**Instructions to follow:** Each record below needs to be copied out exactly as it stands.

**Exercise data:**
☆ ☆ ☆

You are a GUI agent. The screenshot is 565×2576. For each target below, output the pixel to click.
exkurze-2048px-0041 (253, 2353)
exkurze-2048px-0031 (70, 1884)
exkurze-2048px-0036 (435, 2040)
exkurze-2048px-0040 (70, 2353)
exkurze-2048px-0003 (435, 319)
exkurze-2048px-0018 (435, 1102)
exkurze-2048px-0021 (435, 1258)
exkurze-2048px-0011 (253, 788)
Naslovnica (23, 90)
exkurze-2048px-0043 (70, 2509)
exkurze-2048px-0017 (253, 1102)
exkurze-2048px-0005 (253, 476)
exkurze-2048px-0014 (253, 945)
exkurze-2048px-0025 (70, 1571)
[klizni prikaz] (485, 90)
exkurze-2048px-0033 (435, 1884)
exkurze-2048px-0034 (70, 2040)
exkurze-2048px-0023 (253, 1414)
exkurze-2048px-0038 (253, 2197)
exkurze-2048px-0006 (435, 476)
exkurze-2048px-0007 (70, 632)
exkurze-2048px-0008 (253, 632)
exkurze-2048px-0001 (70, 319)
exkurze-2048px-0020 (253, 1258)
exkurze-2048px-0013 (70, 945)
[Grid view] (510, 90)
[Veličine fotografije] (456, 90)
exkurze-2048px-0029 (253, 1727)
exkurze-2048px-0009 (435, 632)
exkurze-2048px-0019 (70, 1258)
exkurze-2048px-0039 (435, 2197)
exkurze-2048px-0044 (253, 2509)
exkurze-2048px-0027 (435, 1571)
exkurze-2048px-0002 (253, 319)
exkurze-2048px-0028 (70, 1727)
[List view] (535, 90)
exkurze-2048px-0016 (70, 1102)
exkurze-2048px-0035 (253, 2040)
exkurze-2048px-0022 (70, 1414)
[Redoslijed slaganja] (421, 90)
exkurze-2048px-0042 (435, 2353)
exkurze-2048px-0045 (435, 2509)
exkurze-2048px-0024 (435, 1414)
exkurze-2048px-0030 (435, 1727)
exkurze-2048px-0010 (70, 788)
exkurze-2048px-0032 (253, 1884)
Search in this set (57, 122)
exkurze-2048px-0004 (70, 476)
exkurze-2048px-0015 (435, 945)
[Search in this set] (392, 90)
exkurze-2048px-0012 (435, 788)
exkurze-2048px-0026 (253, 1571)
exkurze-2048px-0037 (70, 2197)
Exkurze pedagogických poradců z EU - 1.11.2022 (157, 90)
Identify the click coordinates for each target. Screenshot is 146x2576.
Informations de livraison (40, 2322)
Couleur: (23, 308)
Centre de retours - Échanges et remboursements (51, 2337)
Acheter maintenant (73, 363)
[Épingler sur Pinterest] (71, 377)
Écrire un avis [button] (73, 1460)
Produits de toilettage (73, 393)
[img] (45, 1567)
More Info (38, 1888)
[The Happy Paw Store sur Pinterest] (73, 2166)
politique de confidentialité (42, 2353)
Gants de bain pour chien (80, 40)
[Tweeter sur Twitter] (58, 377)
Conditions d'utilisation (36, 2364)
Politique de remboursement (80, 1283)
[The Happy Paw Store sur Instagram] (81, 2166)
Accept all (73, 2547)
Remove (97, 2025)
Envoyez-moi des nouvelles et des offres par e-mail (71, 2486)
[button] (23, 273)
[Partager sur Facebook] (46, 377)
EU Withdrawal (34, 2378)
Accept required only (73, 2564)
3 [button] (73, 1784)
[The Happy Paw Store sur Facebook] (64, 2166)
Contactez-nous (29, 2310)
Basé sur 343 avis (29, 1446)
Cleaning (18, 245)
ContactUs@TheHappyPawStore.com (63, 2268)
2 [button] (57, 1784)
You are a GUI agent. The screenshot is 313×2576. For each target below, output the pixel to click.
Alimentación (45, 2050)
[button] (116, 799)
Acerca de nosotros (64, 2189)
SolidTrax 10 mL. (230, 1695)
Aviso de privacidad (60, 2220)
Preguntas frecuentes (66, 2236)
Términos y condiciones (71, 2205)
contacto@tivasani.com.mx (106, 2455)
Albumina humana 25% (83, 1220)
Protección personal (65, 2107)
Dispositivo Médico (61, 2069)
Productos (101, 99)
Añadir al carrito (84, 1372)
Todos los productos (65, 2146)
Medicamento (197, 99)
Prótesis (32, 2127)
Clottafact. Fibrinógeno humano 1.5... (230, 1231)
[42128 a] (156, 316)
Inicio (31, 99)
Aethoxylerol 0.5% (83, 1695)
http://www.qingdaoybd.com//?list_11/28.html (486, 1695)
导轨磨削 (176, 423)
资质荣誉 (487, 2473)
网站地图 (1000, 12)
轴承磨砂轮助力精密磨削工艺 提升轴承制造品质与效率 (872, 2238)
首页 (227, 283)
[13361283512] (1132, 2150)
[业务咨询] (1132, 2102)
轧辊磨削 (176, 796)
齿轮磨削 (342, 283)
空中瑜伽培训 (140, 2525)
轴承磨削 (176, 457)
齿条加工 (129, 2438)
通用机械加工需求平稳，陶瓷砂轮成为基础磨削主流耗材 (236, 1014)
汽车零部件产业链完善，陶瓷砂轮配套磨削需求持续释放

☆ ☆ ☆

**Response to the exercise:**
You are a GUI agent. The screenshot is 565×2576. For each target below, output the pixel to click.
exkurze-2048px-0041 (253, 2353)
exkurze-2048px-0031 (70, 1884)
exkurze-2048px-0036 (435, 2040)
exkurze-2048px-0040 (70, 2353)
exkurze-2048px-0003 (435, 319)
exkurze-2048px-0018 (435, 1102)
exkurze-2048px-0021 (435, 1258)
exkurze-2048px-0011 (253, 788)
Naslovnica (23, 90)
exkurze-2048px-0043 (70, 2509)
exkurze-2048px-0017 (253, 1102)
exkurze-2048px-0005 (253, 476)
exkurze-2048px-0014 (253, 945)
exkurze-2048px-0025 (70, 1571)
[klizni prikaz] (485, 90)
exkurze-2048px-0033 (435, 1884)
exkurze-2048px-0034 (70, 2040)
exkurze-2048px-0023 (253, 1414)
exkurze-2048px-0038 (253, 2197)
exkurze-2048px-0006 (435, 476)
exkurze-2048px-0007 (70, 632)
exkurze-2048px-0008 (253, 632)
exkurze-2048px-0001 (70, 319)
exkurze-2048px-0020 (253, 1258)
exkurze-2048px-0013 (70, 945)
[Grid view] (510, 90)
[Veličine fotografije] (456, 90)
exkurze-2048px-0029 (253, 1727)
exkurze-2048px-0009 (435, 632)
exkurze-2048px-0019 (70, 1258)
exkurze-2048px-0039 (435, 2197)
exkurze-2048px-0044 (253, 2509)
exkurze-2048px-0027 (435, 1571)
exkurze-2048px-0002 (253, 319)
exkurze-2048px-0028 (70, 1727)
[List view] (535, 90)
exkurze-2048px-0016 (70, 1102)
exkurze-2048px-0035 (253, 2040)
exkurze-2048px-0022 (70, 1414)
[Redoslijed slaganja] (421, 90)
exkurze-2048px-0042 (435, 2353)
exkurze-2048px-0045 (435, 2509)
exkurze-2048px-0024 (435, 1414)
exkurze-2048px-0030 (435, 1727)
exkurze-2048px-0010 (70, 788)
exkurze-2048px-0032 (253, 1884)
Search in this set (57, 122)
exkurze-2048px-0004 (70, 476)
exkurze-2048px-0015 (435, 945)
[Search in this set] (392, 90)
exkurze-2048px-0012 (435, 788)
exkurze-2048px-0026 (253, 1571)
exkurze-2048px-0037 (70, 2197)
Exkurze pedagogických poradců z EU - 1.11.2022 (157, 90)
Identify the click coordinates for each target. Screenshot is 146x2576.
Informations de livraison (40, 2322)
Couleur: (23, 308)
Centre de retours - Échanges et remboursements (51, 2337)
Acheter maintenant (73, 363)
[Épingler sur Pinterest] (71, 377)
Écrire un avis [button] (73, 1460)
Produits de toilettage (73, 393)
[img] (45, 1567)
More Info (38, 1888)
[The Happy Paw Store sur Pinterest] (73, 2166)
politique de confidentialité (42, 2353)
Gants de bain pour chien (80, 40)
[Tweeter sur Twitter] (58, 377)
Conditions d'utilisation (36, 2364)
Politique de remboursement (80, 1283)
[The Happy Paw Store sur Instagram] (81, 2166)
Accept all (73, 2547)
Remove (97, 2025)
Envoyez-moi des nouvelles et des offres par e-mail (71, 2486)
[button] (23, 273)
[Partager sur Facebook] (46, 377)
EU Withdrawal (34, 2378)
Accept required only (73, 2564)
3 [button] (73, 1784)
[The Happy Paw Store sur Facebook] (64, 2166)
Contactez-nous (29, 2310)
Basé sur 343 avis (29, 1446)
Cleaning (18, 245)
ContactUs@TheHappyPawStore.com (63, 2268)
2 [button] (57, 1784)
You are a GUI agent. The screenshot is 313×2576. For each target below, output the pixel to click.
Alimentación (45, 2050)
[button] (116, 799)
Acerca de nosotros (64, 2189)
SolidTrax 10 mL. (230, 1695)
Aviso de privacidad (60, 2220)
Preguntas frecuentes (66, 2236)
Términos y condiciones (71, 2205)
contacto@tivasani.com.mx (106, 2455)
Albumina humana 25% (83, 1220)
Protección personal (65, 2107)
Dispositivo Médico (61, 2069)
Productos (101, 99)
Añadir al carrito (84, 1372)
Todos los productos (65, 2146)
Medicamento (197, 99)
Prótesis (32, 2127)
Clottafact. Fibrinógeno humano 1.5... (230, 1231)
[42128 a] (156, 316)
Inicio (31, 99)
Aethoxylerol 0.5% (83, 1695)
http://www.qingdaoybd.com//?list_11/28.html (486, 1695)
导轨磨削 (176, 423)
资质荣誉 (487, 2473)
网站地图 (1000, 12)
轴承磨砂轮助力精密磨削工艺 提升轴承制造品质与效率 (872, 2238)
首页 (227, 283)
[13361283512] (1132, 2150)
[业务咨询] (1132, 2102)
轧辊磨削 (176, 796)
齿轮磨削 (342, 283)
空中瑜伽培训 (140, 2525)
轴承磨削 (176, 457)
齿条加工 (129, 2438)
通用机械加工需求平稳，陶瓷砂轮成为基础磨削主流耗材 (236, 1014)
汽车零部件产业链完善，陶瓷砂轮配套磨削需求持续释放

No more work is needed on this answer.